Task item: Please extract, word for word, the part of the study text below on inflammation markers and blood pressure that opens with the words containing "Blood pressure measurement" and closes with "antihypertensive drugs [18].".

Text block:
####################

Previous studies in community-based cohorts have documented that elevated circulating levels of high-sensitive C-reactive protein (hs-CRP), neopterin, KTR and the pyridoxic acid ratio (PAr index), the latter reflecting altered vitamin B6 catabolism during inflammation, are associated with high BP [9,10,11,12,13,14]. Furthermore, elevated circulating levels of these inflammatory markers have been reported to be associated with risk of cardiovascular disease [11, 12, 14, 15, 16]. However, there is a paucity of clinical information on the sex-specific associations between these prognostic inflammatory markers and BP development. In the present analysis, we explored the sex-specific associations of prognostically validated circulating markers of inflammation with systolic and diastolic BP and new onset hypertension over the past 6 years in middle-aged women and men participating in the Hordaland Health Study [17].

Methods

Study population

The community-based Hordaland Health Study was initiated in Hordaland County in Western Norway as a collaboration between the National Health Screening Service, the University of Bergen and local health services in 1992 (https://husk-en.w.uib.no/). Eligible subjects were identified from the National Population Registry based on year of birth and site of residence. The cohort used in the present analysis includes 3700 women and men born in 1950–1951 participating in the 1st and 2nd Hordaland Health Survey in 1992–1993 and 1997–1999, respectively [17]. Participation rate was above 70% in both surveys. We excluded participants with missing data on BP (n = 6), circulating markers of inflammation (n = 264) body mass index (BMI) (n = 4), serum creatinine (n = 1) and physical activity (n = 164), leaving 1829 women and 1451 men eligible for the present study. The study was performed according to the declaration of Helsinki, and the study protocol was approved by the Regional Committee for Medical and Health Research Ethics (2017/294). All participants provided written informed consent.

Blood pressure measurement

Study participants were examined following standardized protocols in 1992–1993 and 1997–1999. Attended brachial BP was measured in seated position after a minimum of 2 min rest with calibrated sphygmomanometers (Dinamap 845 XT or Dinamap 8100, Criticon, Tampa, FL, USA). BP was measured three times by trained health care workers, and the average of the two last measurements was used for analyses. Hypertension was defined as BP ≥ 130/80 mmHg or self-reported use of antihypertensive drugs [18].

####################

Dataset extract:
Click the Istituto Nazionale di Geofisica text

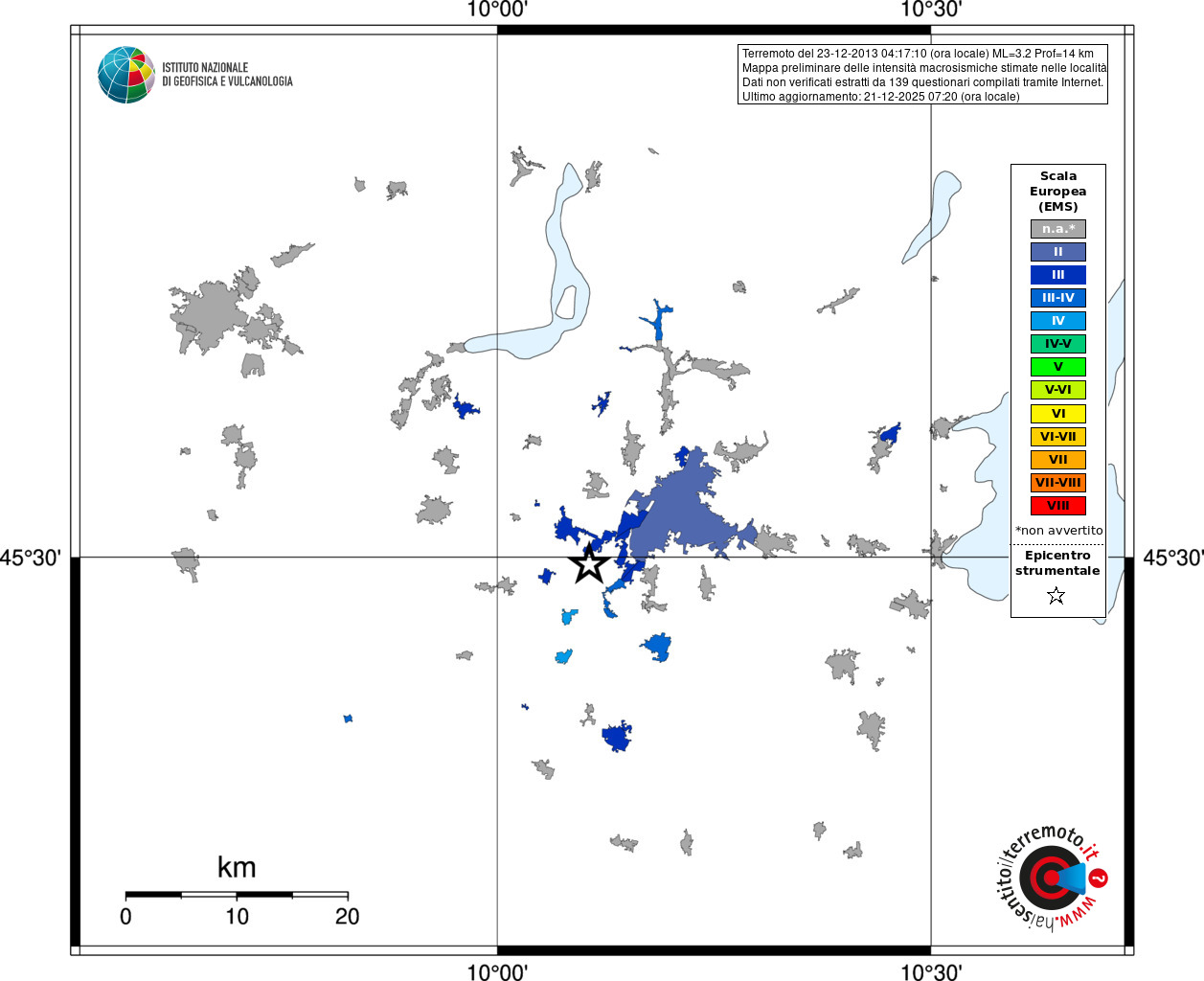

####################

Reply to the task:
Blood pressure measurement

Study participants were examined following standardized protocols in 1992–1993 and 1997–1999. Attended brachial BP was measured in seated position after a minimum of 2 min rest with calibrated sphygmomanometers (Dinamap 845 XT or Dinamap 8100, Criticon, Tampa, FL, USA). BP was measured three times by trained health care workers, and the average of the two last measurements was used for analyses. Hypertension was defined as BP ≥ 130/80 mmHg or self-reported use of antihypertensive drugs [18].